Hal itu karena ketetapan menyangkut seseorang telah tertulis sejak zaman azali. Bahkan, sebelum permintaan mereka dipanjatkan. Tetapi, Allah berkuasa untuk memberi, menahan, dan menolak permintaan hamba-Nya.
Kedua, pengajuan doa harus dibarengi dengan ibadah yang tekun. Mengharap surga, pahala, dan kedudukan yang tinggi bisa tercapai bila kualitas ibadah semakin baik. Tidak dikotori dengan ragam perusak amal, seperti riya, ujub, dan tergesa-gesa.
Bila demikian, ibadah pun tidak sempurna. Bahkan, bisa tertolak di sisi-Nya. Ibadah yang bukan karena Allah bisa dikategorikan sebagai penyekutuan Allah dengan makhluk-Nya.
“Dan, itu termasuk dosa besar,” kata al-Hasani.
Ketiga, bersikap pasrah dan menyerahkan diri kepada Allah. Doa akan mendapatkan setidaknya tiga respons yang berbeda. Terkabul lantaran memang baik untuknya. Kedua, penundaan karena belum membutuhkan dan dapat diganti dengan yang lain atau diberikan saat di akhirat. Dan ketiga, penolakan sebab akan berdampak mudharat pada yang bersangkutan.

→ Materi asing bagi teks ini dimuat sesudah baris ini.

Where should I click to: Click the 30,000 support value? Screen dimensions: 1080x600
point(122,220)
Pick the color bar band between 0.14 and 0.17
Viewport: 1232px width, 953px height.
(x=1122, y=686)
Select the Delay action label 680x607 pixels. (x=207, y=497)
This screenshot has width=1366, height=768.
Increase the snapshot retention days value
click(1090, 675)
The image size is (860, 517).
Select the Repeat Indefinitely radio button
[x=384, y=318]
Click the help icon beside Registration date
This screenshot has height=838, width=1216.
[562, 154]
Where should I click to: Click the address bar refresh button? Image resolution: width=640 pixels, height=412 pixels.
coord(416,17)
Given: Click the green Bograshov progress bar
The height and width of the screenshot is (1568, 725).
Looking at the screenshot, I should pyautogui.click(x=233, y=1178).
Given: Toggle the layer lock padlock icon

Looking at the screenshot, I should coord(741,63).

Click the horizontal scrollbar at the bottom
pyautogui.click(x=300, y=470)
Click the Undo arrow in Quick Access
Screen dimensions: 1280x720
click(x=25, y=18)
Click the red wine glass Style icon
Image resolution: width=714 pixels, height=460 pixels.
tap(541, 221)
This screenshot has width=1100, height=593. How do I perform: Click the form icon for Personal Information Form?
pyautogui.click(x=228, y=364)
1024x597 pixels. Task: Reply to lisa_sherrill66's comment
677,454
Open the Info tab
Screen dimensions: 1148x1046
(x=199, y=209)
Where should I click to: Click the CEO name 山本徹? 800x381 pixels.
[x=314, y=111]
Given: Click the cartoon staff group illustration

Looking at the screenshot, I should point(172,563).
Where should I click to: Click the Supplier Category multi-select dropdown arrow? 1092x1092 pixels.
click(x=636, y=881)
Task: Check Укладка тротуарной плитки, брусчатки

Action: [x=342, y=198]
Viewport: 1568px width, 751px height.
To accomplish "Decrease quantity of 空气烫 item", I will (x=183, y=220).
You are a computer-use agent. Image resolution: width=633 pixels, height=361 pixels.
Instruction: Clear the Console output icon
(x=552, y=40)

Keempat, ketika doa telah terkabul maka apa yang telah diminta harus digunakan dengan sebaik-baiknya. Apa yang telah dikabulkan harus ditujukan pada perbuatan baik yang diridhai oleh Allah.
Dan, adab tidak terbatas pada persoalan personal dan transendental. Tetapi, juga mencakup tata krama berinteraksi dengan sesama. Tentu berbeda antara adab terhadap Allah dan Rasul-Nya dan adab kepada guru, murid, orang tua, atau tetangga, misalnya.